For the first time since 2018 | Canadian minister visits China

(OTTAWA) Although Canada will launch an independent public inquiry into China’s interference, Environment and Climate Change Secretary Steven Guilbeault will be on a diplomatic mission in Beijing August 26-31. This is the first visit by a Canadian minister to China since 2018.


“The whole world is facing the triple crisis of climate change, pollution and biodiversity loss. These crises know no geopolitical boundaries and require urgent international cooperation,” a spokesman for Mr. Guilbeault wrote in a statement to The Canadian Press.

The minister has been invited in recent weeks to attend the China Council for International Cooperation in Environment and Development, his cabinet said, reflecting the role of Canada’s and Mr Guilbeault’s “recognized leader” on the international stage.

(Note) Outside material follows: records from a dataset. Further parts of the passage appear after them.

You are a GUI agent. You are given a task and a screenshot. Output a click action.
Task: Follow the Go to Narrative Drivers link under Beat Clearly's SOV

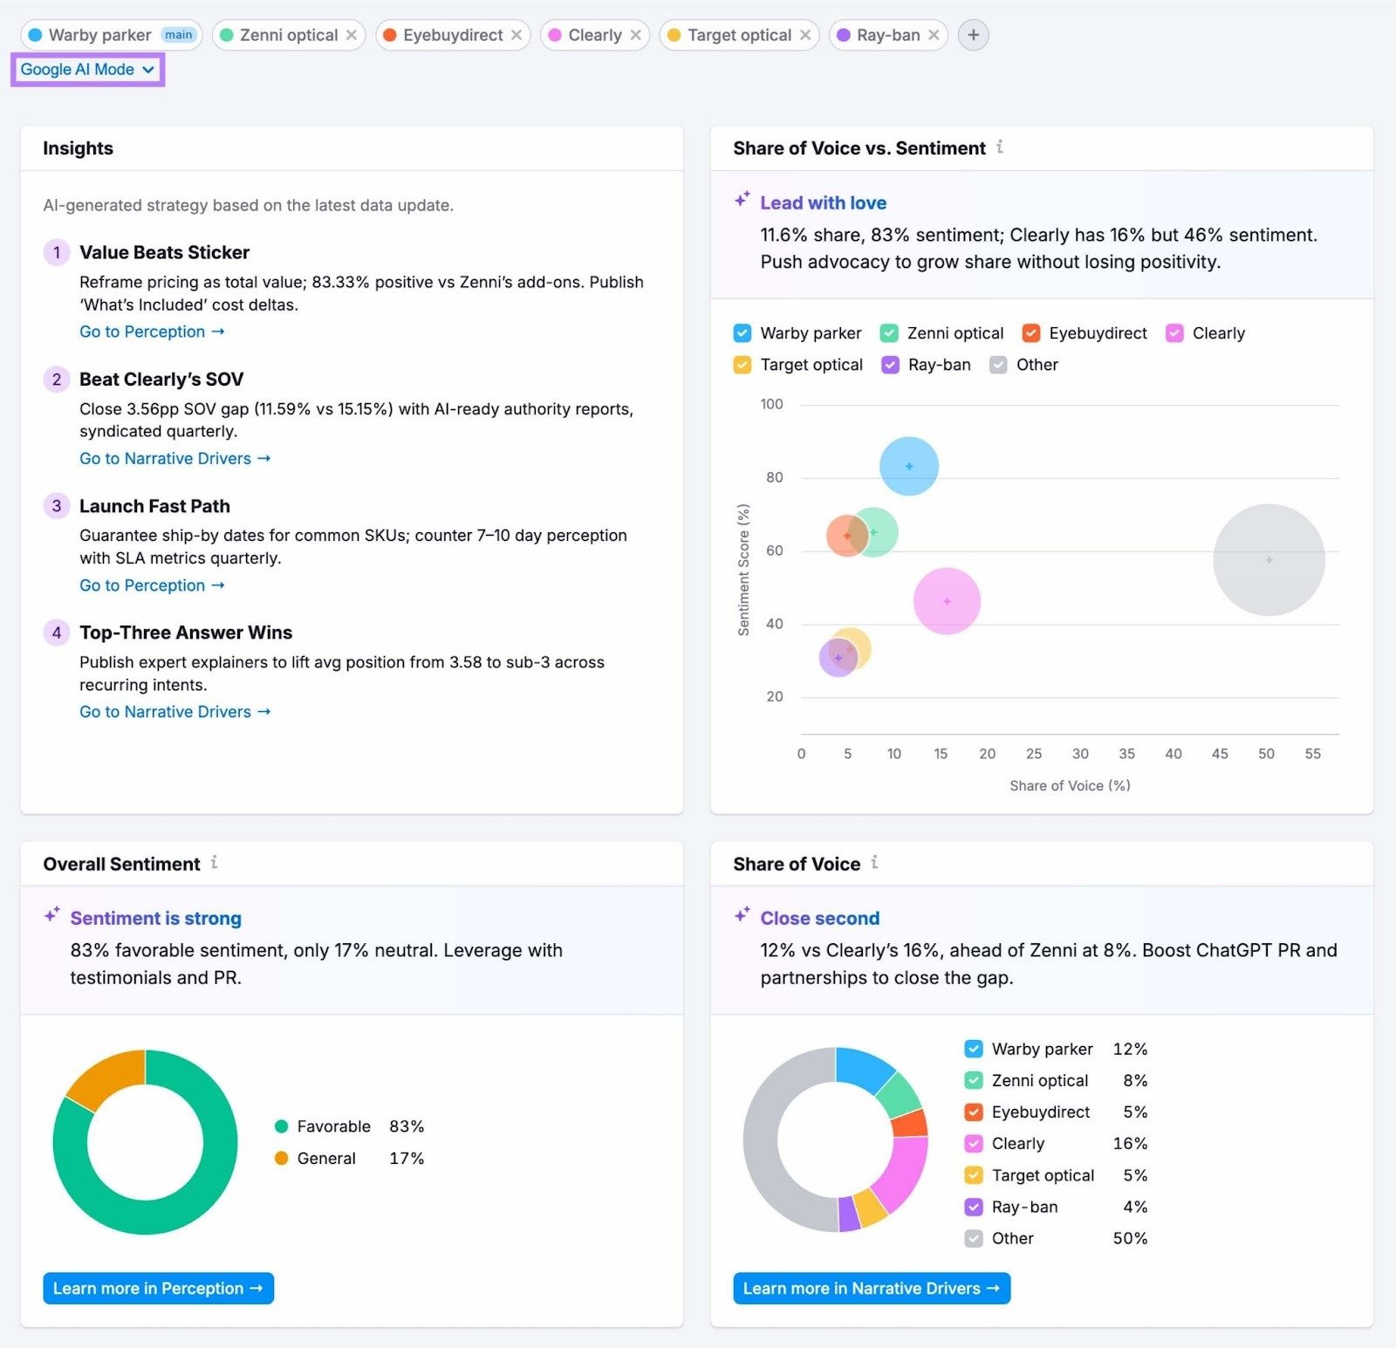click(174, 458)
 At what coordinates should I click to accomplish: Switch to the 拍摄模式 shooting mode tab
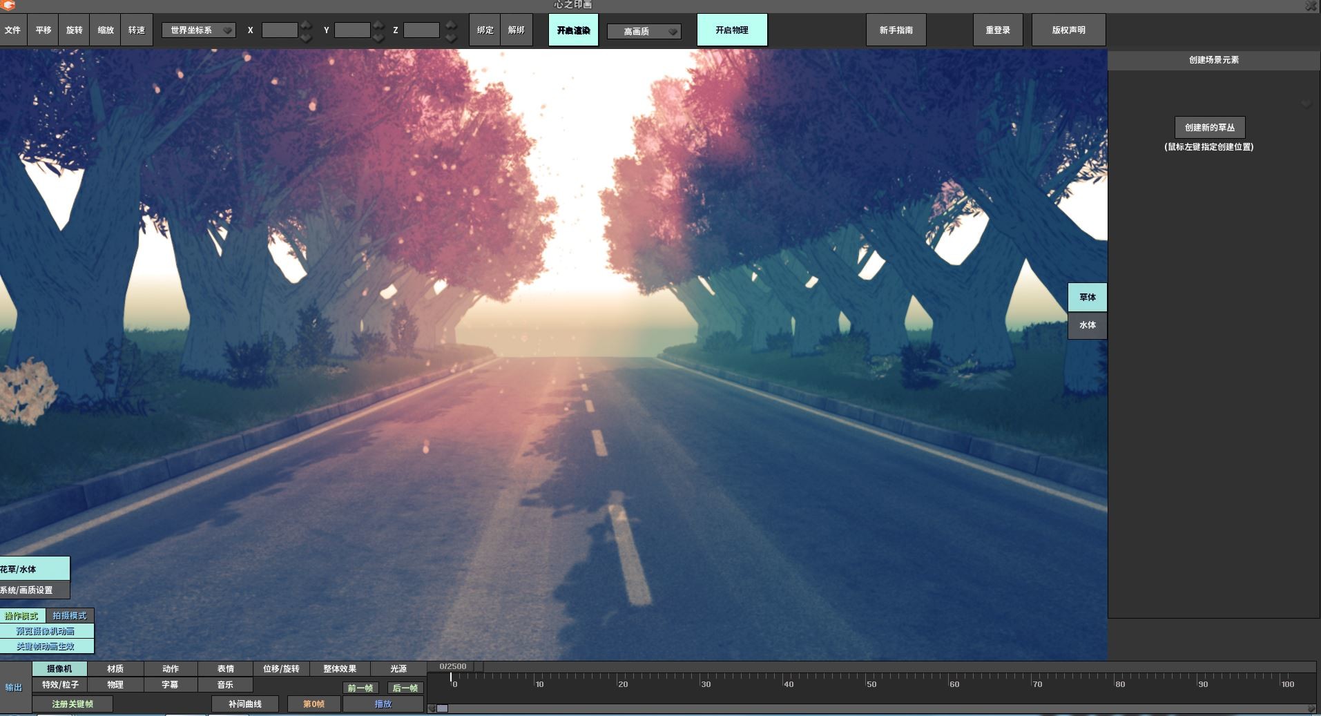click(68, 615)
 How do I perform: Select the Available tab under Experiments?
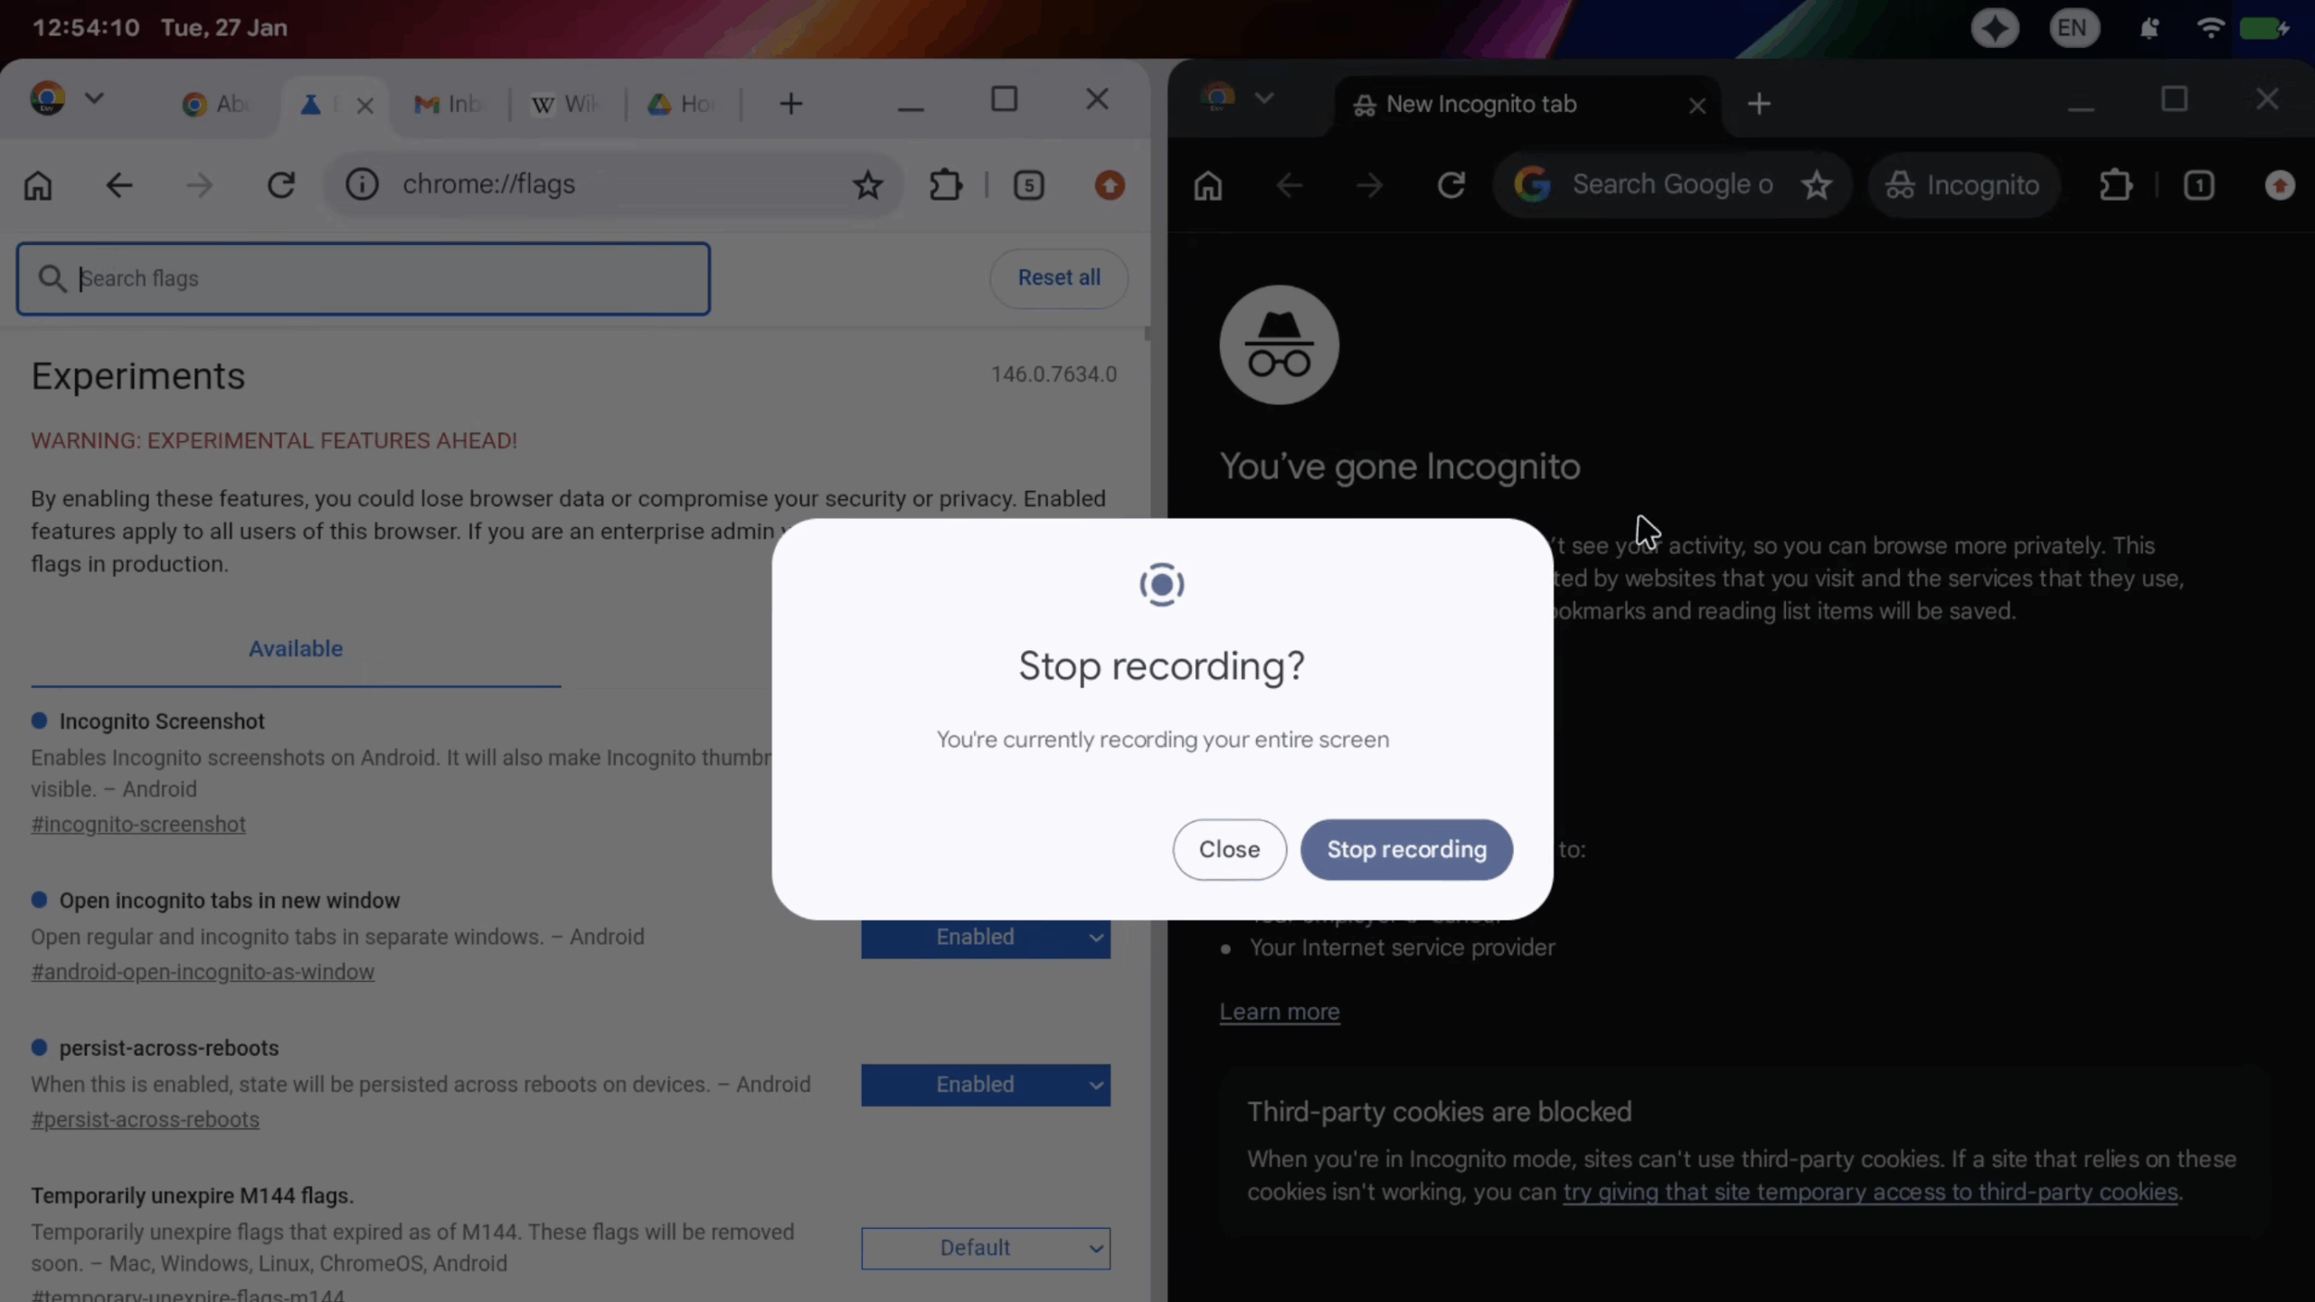(296, 647)
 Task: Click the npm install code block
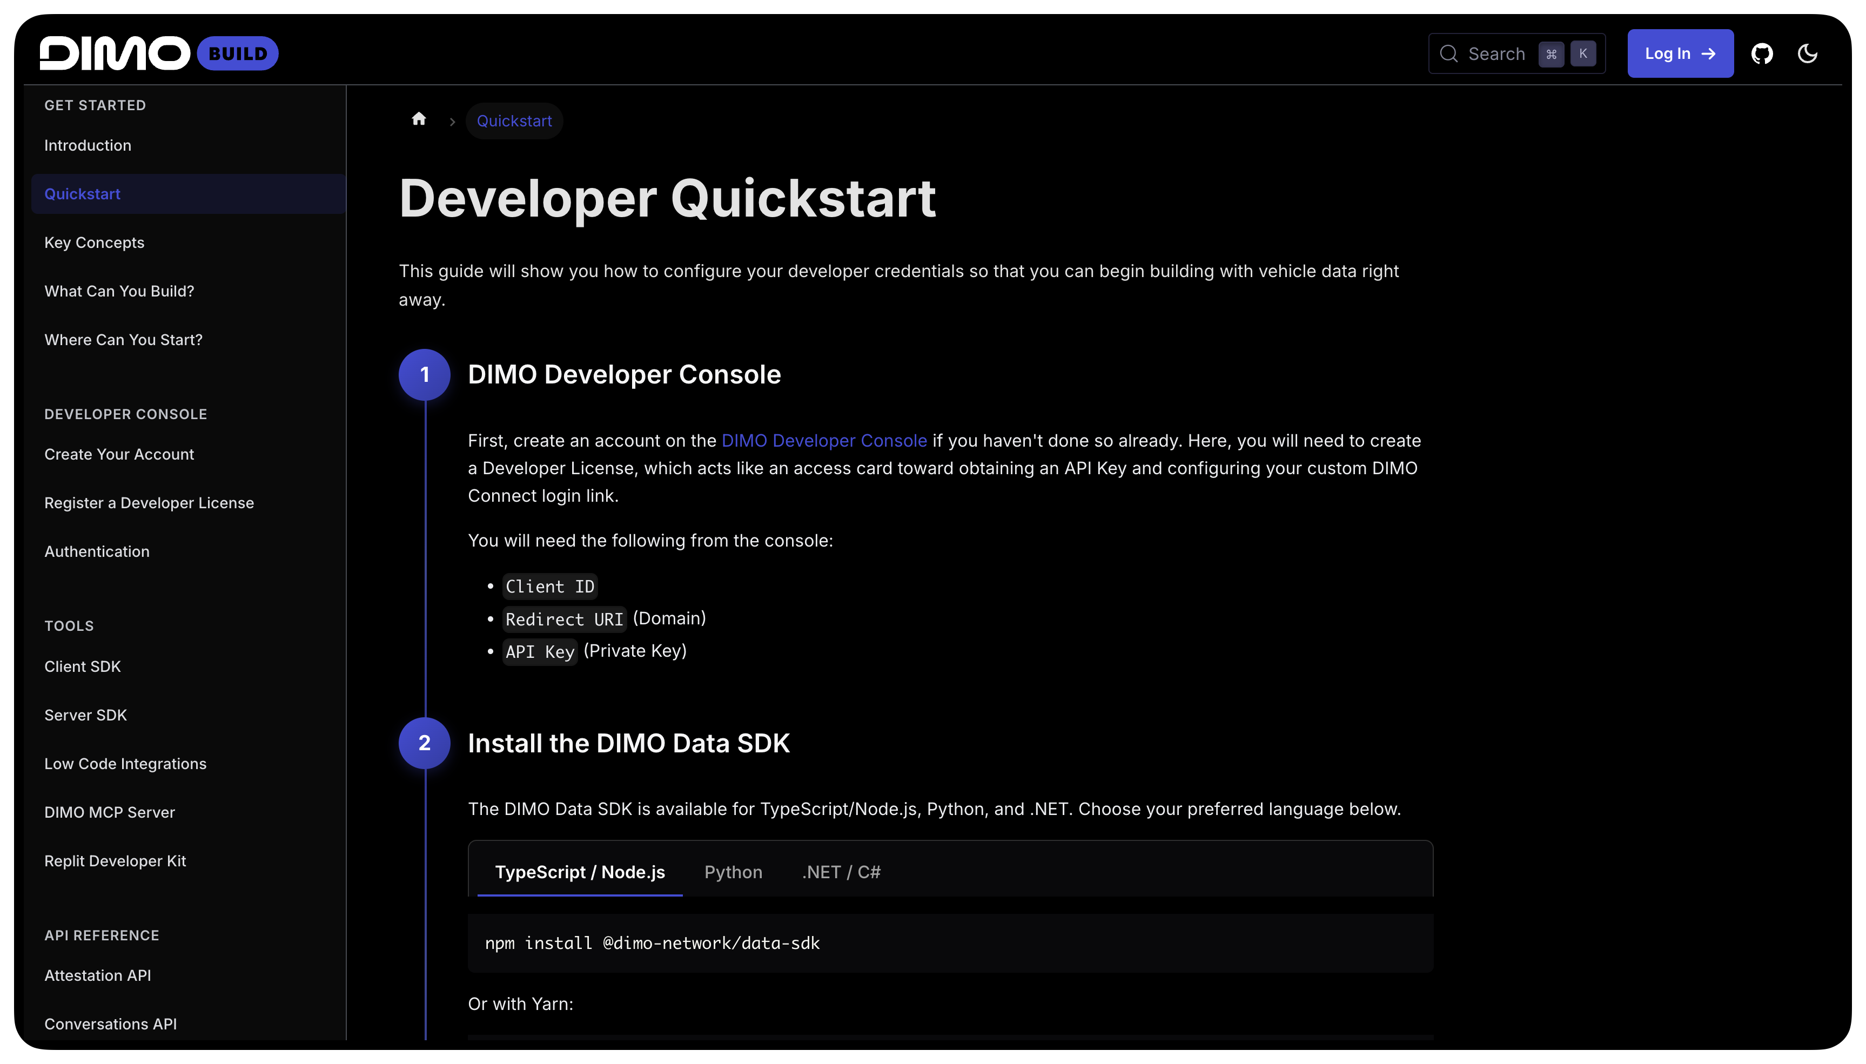(949, 943)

He also pointed out that the minister and his Chinese counterpart, the Ministry of Ecology and Environment Huang Runqiu, strengthened their ties when they jointly organized the UN Conference on Biodiversity (COP15) held in Montreal last December .

Relations between Canada and China have been particularly strained since the Meng-Wanzhou affair. China had held two Canadians, Michael Spavor and Michael Kovrig, for two years in what appeared to be retaliation for the Vancouver arrest of tech giant Huawei’s chief financial officer.

Passing through Prince Edward Island, Canadian Conservative Party leader Pierre Poilievre did not respond directly to a question about Mr Guilbeault’s trip, but rather attacked the appalling way the Trudeau government is protecting Canadian democracy from China.

“Beijing intervened in two elections to help Justin Trudeau,” he said. And we don’t have a public inquiry, we don’t have a register of foreign influence. It has done literally nothing to protect Chinese Canadian citizens who are being threatened by police stations here in Canada. »

Guilbeault’s visit to China is part of the Trudeau government’s Indo-Pacific strategy presented last fall, the office of Foreign Minister Mélanie Joly said.

This strategy states that there is a “necessity” to work with China because of its size and influence to “try to find solutions at the international level to certain existential challenges such as climate change and biodiversity loss”.

“Our approach to China is based on a realistic and sober assessment of contemporary China,” the document said.